Greece's defending Olympic 400m hurdles champion Fania Halkia has tested positive for banned drugs. Halkia, 29, is understood to have tested positive for a steroid after officials from the World Anti-Doping Agency (Wada) visited a training venue in Tokyo last week.
An IOC spokeswoman said: "Fania Halkia failed a pre-competition test conducted in Japan by Wada during the period of the Games. It was an IOC test done on our behalf by Wada as it outside Beijing.
"A disciplinary commission will now convene to discuss the case and it will then go to the IOC's executive board for a final decision."
Halkia is thought to have left Beijing and returned to Greece after being informed of the positive finding.
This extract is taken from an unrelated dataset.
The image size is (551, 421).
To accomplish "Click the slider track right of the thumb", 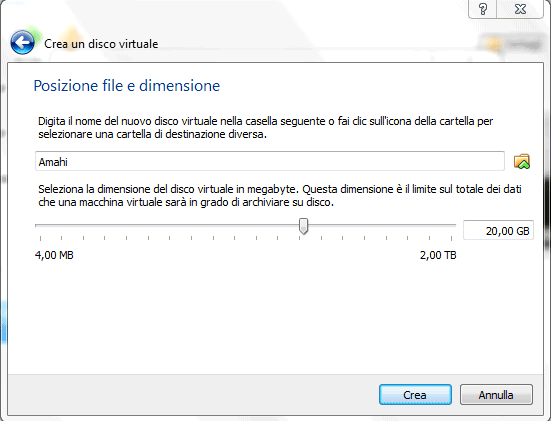I will [382, 225].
The hurdler faced a barrage of questions in Athens after a startling improvement saw her come from being a virtual unknown to win gold.
"Why do people want to give a negative impression of sports?" Halkia said then.
The latest positive test underlines Greece's problem with drugs in sport — Halkia is the 15th Greek athlete in the last three months to fail a doping test.
Tassos Gousis, a 29-year-old 200m sprinter, tested positive for the banned steroid methyltrienolone just before going to the team's Olympic training camp.
Greece have already had 11 weightlifters, a boxer and swimmer Yiannis Drymonakos withdrawn after positive tests in the past three months.
The IOC's executive board has also ruled sprinter Katerina Thanou ineligible for the Games.
The Sydney 100m silver medallist withdrew from Athens following a missed drugs test and was banned until December 2006. She qualified for Beijing but required IOC approval to compete in Beijing.